Diesel generator sets remain a primary source of electricity in many remote and isolated areas due to their robustness, dispatchability, and ease of deployment. But their high fuel consumption and emissions of pollutants pose economic challenges and environmental concerns, especially in regions with high fuel transportation costs. Improving the efficiency of diesel-based power generation is essential for enhancing the sustainability and reliability of off-grid energy systems.
Pneumatic hybridization of diesel engines is a promising method of enhancing brake thermal efficiency and specific power output. In this approach, compressed air is used to assist the intake process and modify in-cylinder thermodynamic conditions, potentially improving combustion efficiency while reducing fuel consumption and emissions.
This study proposes a data-efficient optimization framework combining Diesel-RK engine-cycle simulation with Bayesian optimization.
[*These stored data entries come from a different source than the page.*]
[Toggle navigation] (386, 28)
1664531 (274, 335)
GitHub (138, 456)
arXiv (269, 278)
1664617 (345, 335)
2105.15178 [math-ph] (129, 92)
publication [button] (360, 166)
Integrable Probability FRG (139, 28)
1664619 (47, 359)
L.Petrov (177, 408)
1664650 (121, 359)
The Diesel-RK model is treated as a computational black-box function that maps controllable engine operating variables to performance and emissions-related outputs. The optimization problem is formulated with multiple objectives, including maximizing brake thermal efficiency and minimizing brake-specific fuel consumption, while satisfying operational constraints, such as the required electrical power output and the allowable peak in-cylinder pressure.
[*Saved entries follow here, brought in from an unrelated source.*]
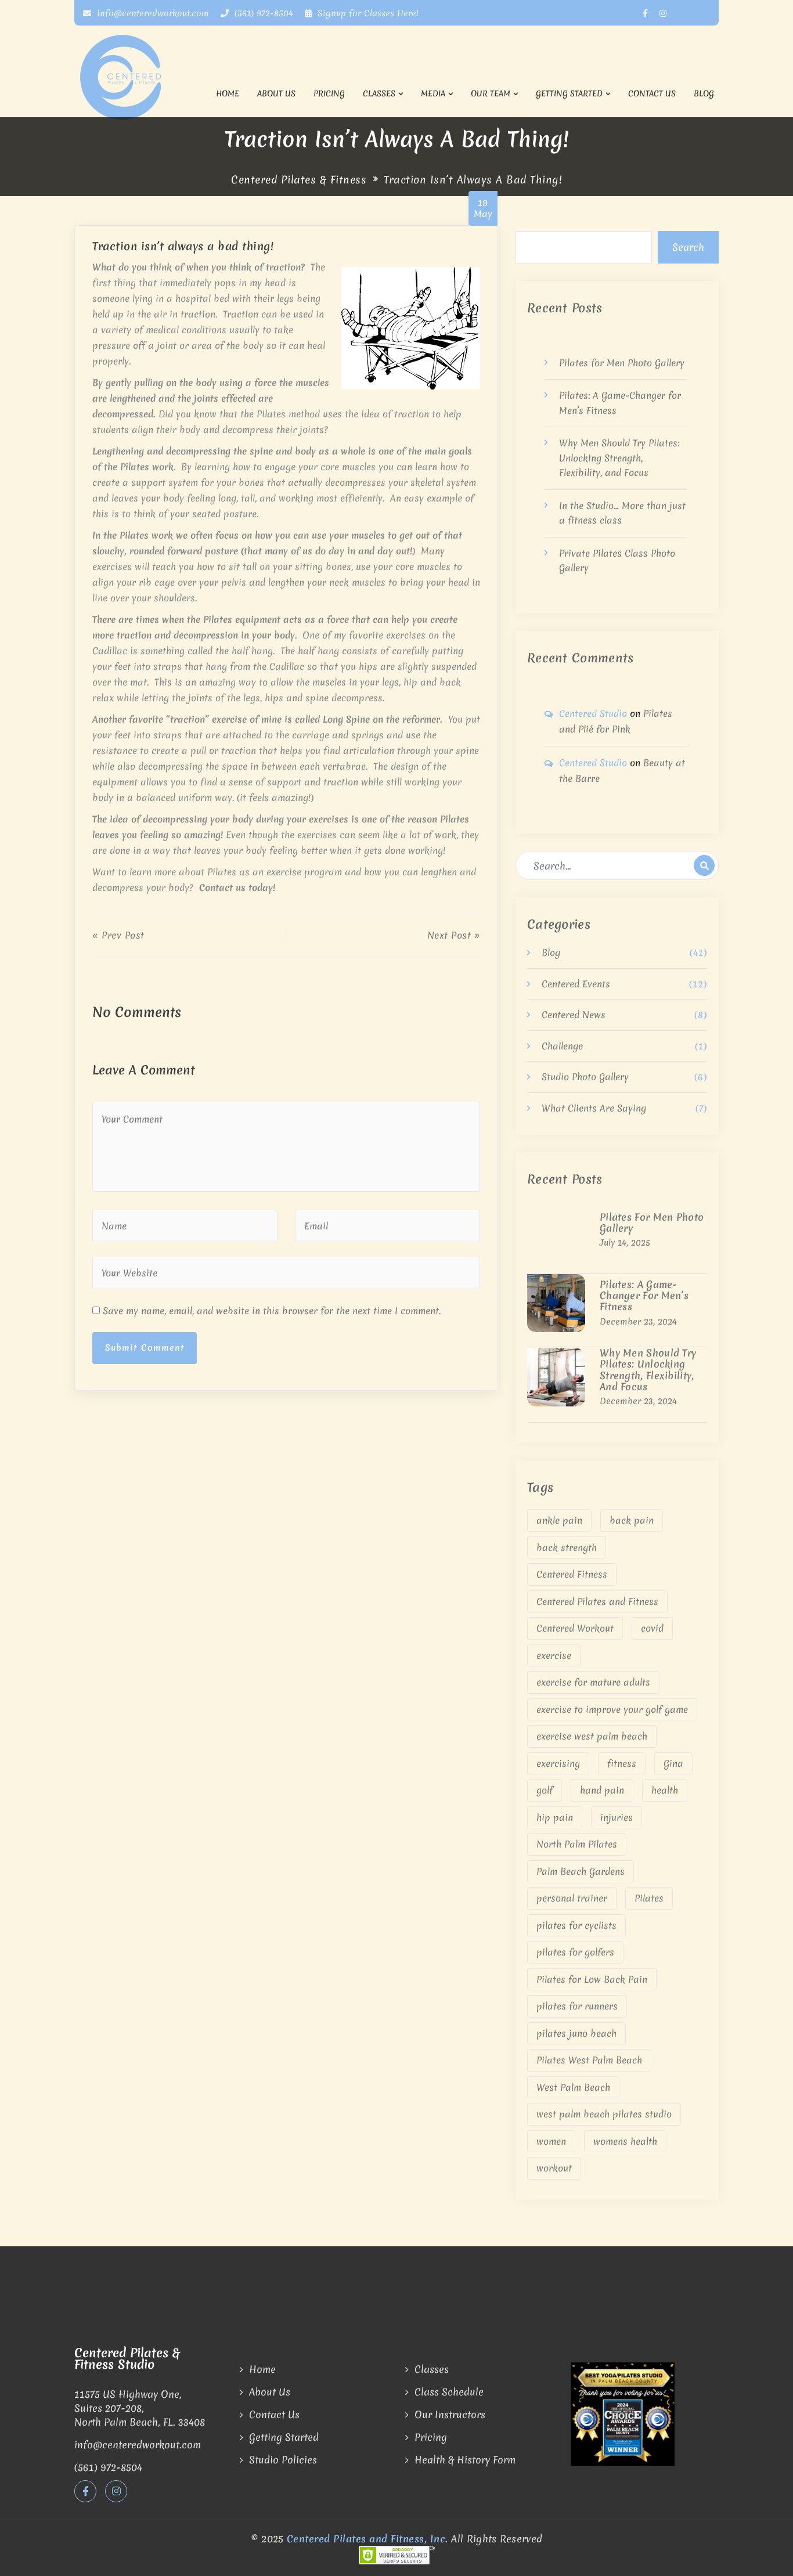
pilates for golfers (575, 1952)
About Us (276, 93)
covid (652, 1628)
Bayesian optimization is particularly suited to optimization problems involving computationally expensive black-box models such as Diesel-RK engine simulations. In contrast, widely used population-based metaheuristic algorithms, including genetic algorithms, particle swarm optimization, and differential evolution, typically rely on large populations of candidate solutions and repeated generations of objective function evaluations to converge toward optimal solutions. When each evaluation requires a detailed engine-cycle simulation, these methods can result in high computational costs. Bayesian optimization constructs a probabilistic surrogate model of the objective function using a Gaussian process. In addition, it guides the search using an acquisition function that balances exploration of the design space and exploitation of promising operating regions. This surrogate-based strategy allows for efficient identification of candidate optimal solutions while significantly reducing the number of expensive simulation evaluations.
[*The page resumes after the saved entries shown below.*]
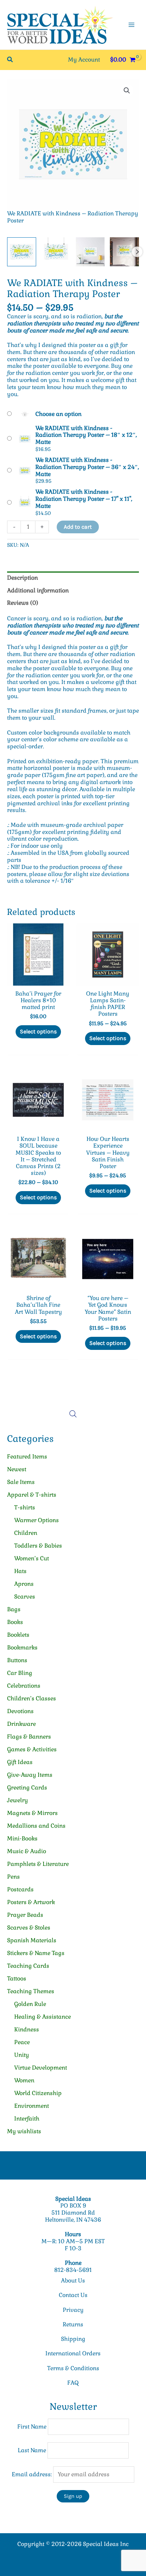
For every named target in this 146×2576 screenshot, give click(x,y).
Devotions (20, 1711)
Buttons (17, 1660)
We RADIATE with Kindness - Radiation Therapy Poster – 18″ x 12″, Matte (86, 435)
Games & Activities (32, 1749)
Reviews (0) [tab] (22, 603)
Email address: (32, 2474)
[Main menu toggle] (131, 24)
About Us (73, 2280)
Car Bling (19, 1673)
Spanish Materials (31, 1940)
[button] (10, 59)
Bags (14, 1609)
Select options (38, 1031)
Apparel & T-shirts (31, 1494)
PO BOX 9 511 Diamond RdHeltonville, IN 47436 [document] (73, 2212)
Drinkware (21, 1724)
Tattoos (16, 1978)
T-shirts (24, 1507)
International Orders (73, 2353)
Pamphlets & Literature (38, 1864)
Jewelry (17, 1800)
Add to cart (78, 526)
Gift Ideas (20, 1762)
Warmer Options (36, 1520)
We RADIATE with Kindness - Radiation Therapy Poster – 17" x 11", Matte (83, 499)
The proposed framework aims to determine optimal operating conditions for pneumatic-hybrid diesel generators for remote power applications. The analysis will quantify the influence of pneumatic assistance on brake thermal efficiency, fuel consumption, and emissions indicators, including nitrogen oxides and soot formation. In addition, the study will evaluate the computational efficiency of Bayesian optimization relative to conventional metaheuristic methods, focusing on convergence behavior and the number of required simulation evaluations.
The proposed methodology provides a systematic framework for optimizing pneumatic-hybrid diesel generators used in remote and off-grid energy systems, aiming to improve fuel efficiency, reduce operating costs, and mitigate environmental impacts associated with diesel-based electricity generation.